[BEGIN]

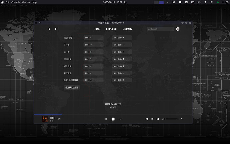Screen dimensions: 230x144
Task: Open the album cover thumbnail for 奉陪
Action: pyautogui.click(x=45, y=119)
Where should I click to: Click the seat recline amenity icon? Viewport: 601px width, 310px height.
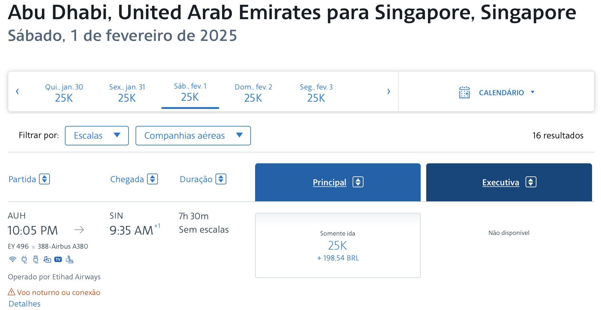coord(69,260)
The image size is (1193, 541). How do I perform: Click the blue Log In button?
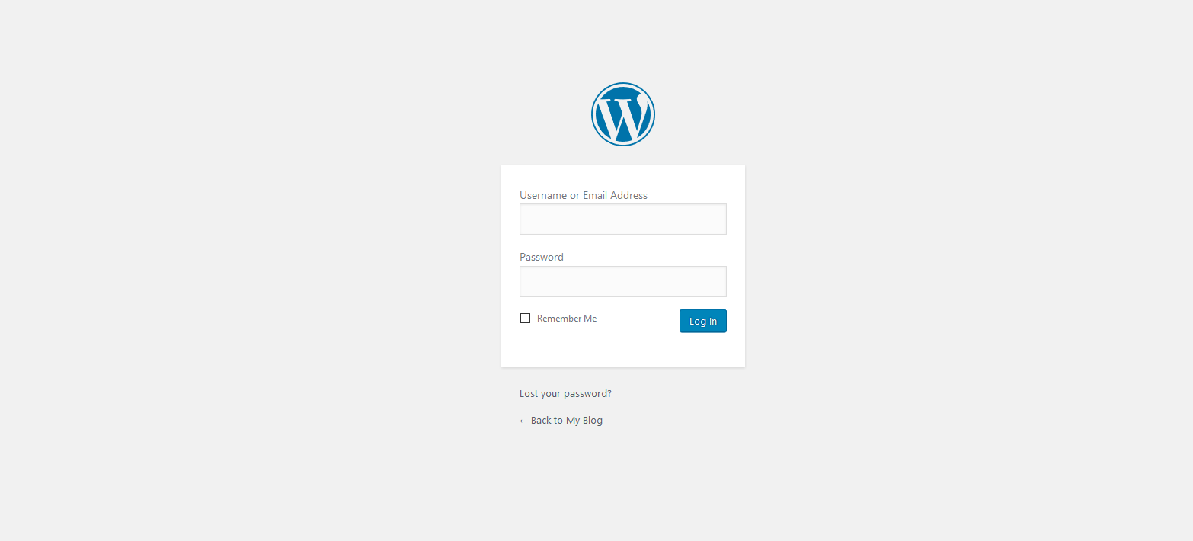pyautogui.click(x=703, y=321)

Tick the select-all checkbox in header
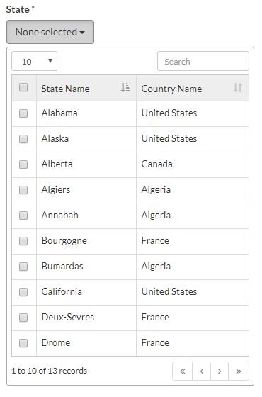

[END]

* Exercise brief
Put the entries above into a numbered list with no blank lines, and leave out the pictures.

* Result for this task
1. Screen dimensions: 230x144
2. Task: Open the album cover thumbnail for 奉陪
3. Action: pyautogui.click(x=45, y=119)
4. Where should I click to: Click the seat recline amenity icon? Viewport: 601px width, 310px height.
5. coord(69,260)
6. The image size is (1193, 541). How do I perform: Click the blue Log In button?
7. pyautogui.click(x=703, y=321)
8. Tick the select-all checkbox in header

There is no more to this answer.